Let’s forget about print and think about the different usages you can have. You have two types of usages from a digital media perspective. You have search, and you have discovery or serendipity. Print, for me, is more about serendipity. Our major apps are mainly about search. The two parts are very important because if I’m looking for something very precisely, I’m using the search. If I don’t know exactly what to search, and I want to know what’s in the neighbourhood, that’s a different kind of media. Longer term, we really see our evolution in these two types of media: search media and serendipity or more “flipping” type of media. Today it’s on print but tomorrow it could be a very different format—ebooks or emagazines. Some people still prefer a paper book or magazine, but for sure we want to give these magazines more digital opportunities. We are not coming in to shut down print.
 
Any plans to buy other city or regional magazines?
No. It was a content play and a good tactical opportunity, but we don’t have a plan to buy other magazines.
 
More generally, what’s the strategy for managing the migration of your business from print to digital?
Today we are a digital company because 55 per cent of our revenues come from digital. We expect those revenues to shift 10 per cent every year. Our plan for 2018 is that digital will represent 80 per cent of our revenues. If you think about our customers, roughly 65 per cent of our customers are digital-only or print-plus-digital; only 35 per cent are print only. By 2018, we expect print-only customer to be 15 per cent. We are on a fast migration. The legacy of the Yellow Pages brand, for 100 years in Canada, represented a link at the local level between users and advertisers. And we want to keep that relationship. Digital transformation is taking advantage of that legacy—but doing things differently.
 
Why has western Canada become so important to Yellow Pages?
B.C. is a very interesting market because it’s much more digitalized than the rest of the country. It’s like the West Coast of the U.S.—more sensitive to digital solutions.
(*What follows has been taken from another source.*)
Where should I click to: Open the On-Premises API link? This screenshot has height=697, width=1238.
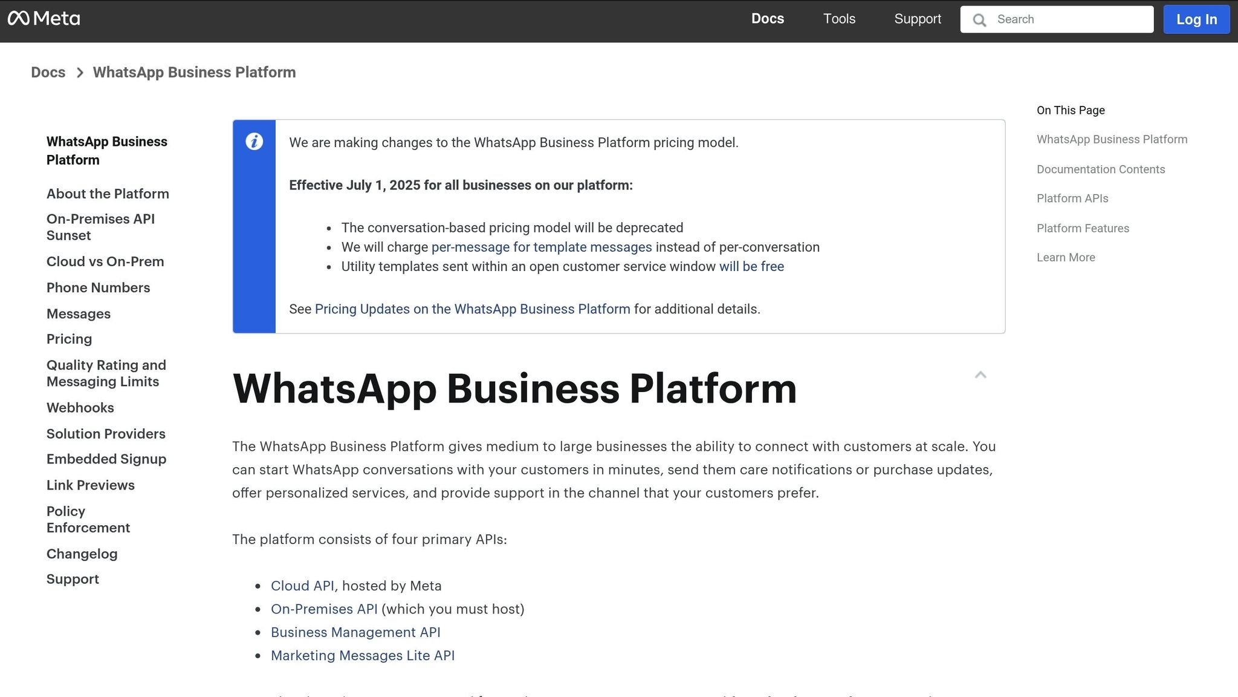pos(324,609)
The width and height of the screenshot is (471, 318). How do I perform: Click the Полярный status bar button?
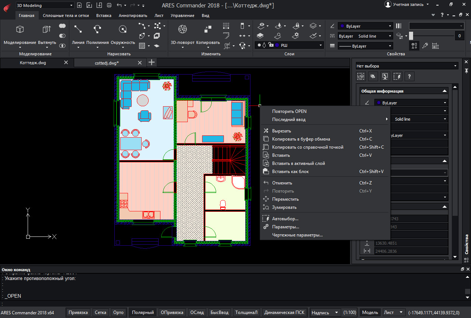point(143,312)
B.C. was the place where we transformed faster than anywhere else, particularly on the sales side. Today it’s the place with the largest percentage of digital revenues in our company: in B.C., almost 60 per cent of our revenues are digital; in the rest of the country, it’s close to 50.
 
You mentioned your new YP Dine app. What’s the thinking behind launching that and a few of your other apps?
Historically, we were very good at serving the service industry. But we were not very good at the restaurant vertical, or the retail vertical, or the real estate vertical, or the automotive vertical. So now we will have solutions to deal with these segments. We will try to deal with these segments in local markets all across Canada.
 
Any thoughts about expanding outside the Canadian market?
No. In every market, we would have to have local content, local sales, local media. We have 250,000 customers—there’s 1.2 million SMEs in Canada, so we have 20 per cent market share, but it’s mainly in the service segment. We have no market share in restaurants. We have no market share in automotive. No market share in real estate. So all of those are tremendous opportunities for us right here in Canada. Our major focus is to find growth and return to growth by 2018—to focus locally and grow market share locally.